Legal issues: most of the legal issues are centered around the availability of the code under a free software license and on patents. The Mono code is available under the LGPL license (the runtime) and the X11 license (the class libraries). Some tools, like the C# compiler are GPL. GNU classpath is available as GPL+exception, so there doesn't seem to be any huge difference here, though Havoc cites legal issues with the use of GPL code and the proprietary JDK (to me this just means that the open source Java community needs to reimplement the relevant code as we have been doing in the mono project).
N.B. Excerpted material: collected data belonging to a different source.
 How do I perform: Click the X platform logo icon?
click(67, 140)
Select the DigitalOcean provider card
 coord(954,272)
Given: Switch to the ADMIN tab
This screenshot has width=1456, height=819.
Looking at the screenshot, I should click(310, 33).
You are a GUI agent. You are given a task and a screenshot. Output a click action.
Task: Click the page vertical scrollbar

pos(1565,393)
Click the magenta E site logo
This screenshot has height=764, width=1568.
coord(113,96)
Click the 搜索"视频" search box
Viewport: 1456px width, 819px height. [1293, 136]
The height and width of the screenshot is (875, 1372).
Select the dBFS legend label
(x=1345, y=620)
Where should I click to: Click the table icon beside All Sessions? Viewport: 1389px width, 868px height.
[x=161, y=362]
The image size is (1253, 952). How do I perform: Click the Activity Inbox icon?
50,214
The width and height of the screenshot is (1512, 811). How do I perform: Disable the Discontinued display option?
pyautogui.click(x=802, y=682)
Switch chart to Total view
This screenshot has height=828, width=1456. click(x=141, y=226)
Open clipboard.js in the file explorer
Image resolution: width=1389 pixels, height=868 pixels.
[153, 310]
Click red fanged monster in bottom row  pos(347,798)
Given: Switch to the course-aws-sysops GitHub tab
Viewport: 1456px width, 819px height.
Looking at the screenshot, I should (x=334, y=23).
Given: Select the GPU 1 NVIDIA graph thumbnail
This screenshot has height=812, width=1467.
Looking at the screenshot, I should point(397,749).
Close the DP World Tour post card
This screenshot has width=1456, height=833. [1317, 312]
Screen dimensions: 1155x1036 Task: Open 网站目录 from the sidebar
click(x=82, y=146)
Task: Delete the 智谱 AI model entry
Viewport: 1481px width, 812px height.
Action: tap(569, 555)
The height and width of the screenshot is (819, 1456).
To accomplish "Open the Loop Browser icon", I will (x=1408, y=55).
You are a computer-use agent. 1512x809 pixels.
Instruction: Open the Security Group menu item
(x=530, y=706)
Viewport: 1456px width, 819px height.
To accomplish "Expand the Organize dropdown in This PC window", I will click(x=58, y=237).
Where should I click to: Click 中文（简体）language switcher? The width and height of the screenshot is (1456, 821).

The patent issue is somewhat different: the major companies backing the CLR and C# standard agreed to RAND and royalty-free licensing of the patents needed to implement the standard. Libraries non included in the standard may have patent issues, though AFAIK no patent has been granted or claimed yet (this is a similar case as for the libraries we already use in Gnome development: no dying company claimed patents on them yet, but there is no guarantee that won't happen). This is a general issue of patents as has been pointed out multiple times, so it's not something specific to Mono. In fact there are likely several patents on Java and the JVM and no explicit license fortheir use has been granted.
So, for Mono, at least the core virtual machine and library is free from reasonable legal issues, while the JVM is not, as things are known today.
Of course, people see Microsoft as the devil and, as Havoc says, joining forces with Sun may give better results against Microsoft. I'll just note two things: both Sun and Microsoft are big companies with a variety of positions inside them. From one side, for example, Sun donated OpenOffice to the community (I consider it a contribution as big as the Linux kernel, the GNU tools and Gtk+/Gnome for the success of free software systems today) and from the other, they funded SCO, threatened JBoss etc. Microsoft, instead, is completely outside of our community; they, too, injected funds into SCO and they are competing against us. But at the same time they support the standardization of the CLR and C# as Sun never did for the JVM.
And rejecting a standard only because MS proposed it doesn't look like a rational move to me: I bet that today, 90% of the standard committees have MS representatives and a good chunk of the proposals come from them. Are we going to refuse to interoperate with the standard because of that? One of the reasons of the success of free software is that we tryed to implement standards whenever possible, to interoperate with other systems and to allow the migration from proprietary systems to open source ones.
So, in the end, it boils down to this: do you trust more someone who is ambivalent with our community and hasn't granted a license on its patents for our use, or someone who is outside, but did grant the patent license? Please don't answer that not all the possible patents on all the .Net technologies have been licensed, because I can easily reply that no patent license at all has been granted for the JVM:-) Also note that Microsoft is currently in a dominant position, but they may need to cave in on interoperability issues as a result of the antitrust case currently going to a (favorable for us) end in the EU.
I know some people will reply that they won't trust either Sun or Microsoft. What I think they are missing is that in the current patent situation any alternative technology has the same risks: it's not Sun or Microsoft the issue, but the patent system. Consider the issue this way: whichever technology we choose for the development of Gnome or of our applications and libraries, the patent risk is a constant. If instead you plot the patent and legal risk in a graph against the success of Gnome and free systems you'll find it's a steep, increasing line. If we want to be successfull in providing a free software mainstream platform we'll face patent and all sorts of legal threats (even if they are unsubstantiated, like the SCO case shows).
We'll be free of legal issues only if we become irrelevant.